Disléxico, extranjero y alejado de sus compañeros de escuela, fue acosado y humillado, e incluso consideró tirarse por la ventana de su dormitorio. Su discapacidad de aprendizaje no fue comprendida, ni siquiera reconocida en esos días; según él mismo, todos pensaban que era estúpido porque no podía leer bien ni memorizar. Como todo gran artista, recicló su depresión en su arte, aunque esto no lo comprendería hasta mucho después.
Volvió a Italia para el servicio militar, y de allí se trajo la luz y la admiración por el espacio público, además de la incomparable impronta de su tío, el arquitecto Ernesto Nathan Rogers. Inspirado por él y por la promesa cívica del modernismo y su propia versión cálida del mismo, Rogers consiguió su diploma de la Asociación de Arquitectura de Londres, pese a la advertencia de su tutor: «Aunque muestra un genuino interés, su falta de equipamiento intelectual no puede trasladar esas inquietudes a un edificio. Sus diseños seguirán sufriendo porque sus dibujos son terribles, su método de trabajo es caótico y su juicio crítico es incoherente».
En la universidad conoció a Su Brumwell, una estudiante de sociología cuyo padre fue uno de los fundadores de Design Research Unit; se casaron en 1960. Pasaron su luna de miel en un kibutz en Israel para después mudarse a Connecticuty asistir a Yale: Rogers estudió arquitectura y Brumwell, urbanismo. A la pareja se unió Norman Foster y su futura esposa, Wendy Cheesman: los cuatro acabarían formando el célebre Team 4, precursor de lo que con el tiempo se conocería como arquitectura high-tech. Rogers desarrolló en ese tiempo un entusiasmo por la eficiencia de la tecnología y la construcción modular y un compromiso con el lado más humano de la arquitectura a la vez que consagraban «la poesía de hierro, acero y cristal».

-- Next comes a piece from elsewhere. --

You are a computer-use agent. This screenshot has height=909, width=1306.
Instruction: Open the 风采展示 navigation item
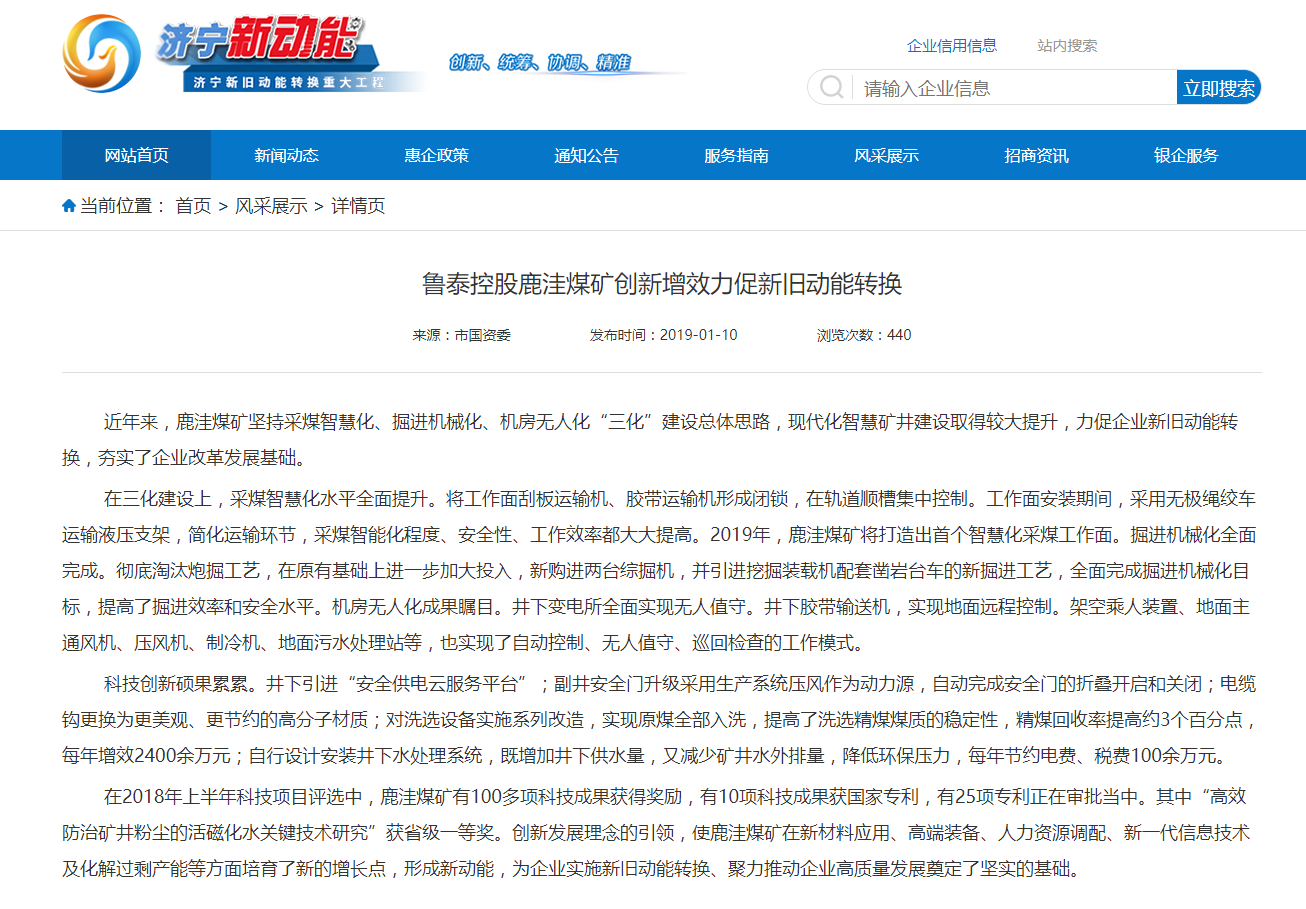(885, 155)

En España será siempre recordado por la Terminal 4 de Barajas, que ganó el premio Stirling en el 2006 (el mismo año quedó también finalista con la Asamblea Nacional de Gales en Cardiff). El crítico de The Guardian Oliver Wainwright no duda a la hora de destacar la terminal madrileña como uno de sus más importantes legados arquitectónicos: «Con sus techos de bambú ondulante y el arcoíris de las columnas, estamos ante un edificio en el que uno quiere quedarse, en vez de querer escapar como en todos los aeropuertos».

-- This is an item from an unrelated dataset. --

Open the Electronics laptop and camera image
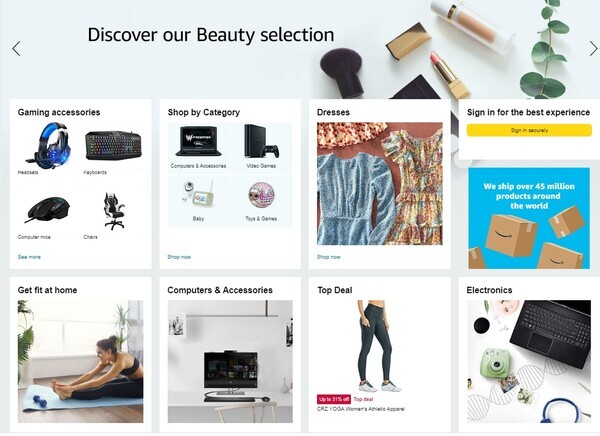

Rogers vivía con una tristeza solidificada en su interior: la muerte de su hijo Bo en 2011 le había provocado una ruptura interior. Quizá por eso todo iba de fuera hacia dentro en él: sus edificios, construidos a partir de lo exterior; pero también él mismo, que optaba por colores alegres y llamativos en sus inusuales indumentarias para opacar, tal vez, la sombra que habitaba dentro de él. Pero a pesar de todo, amaba el color, la calidez, la conexión emocional: quería que el urbanismo fuera una fuerza positiva, y por ello trabajó siempre para que las ciudades fueran espacios donde creciera lo humano. Donde brillara siempre la luz de su Mediterráneo natal.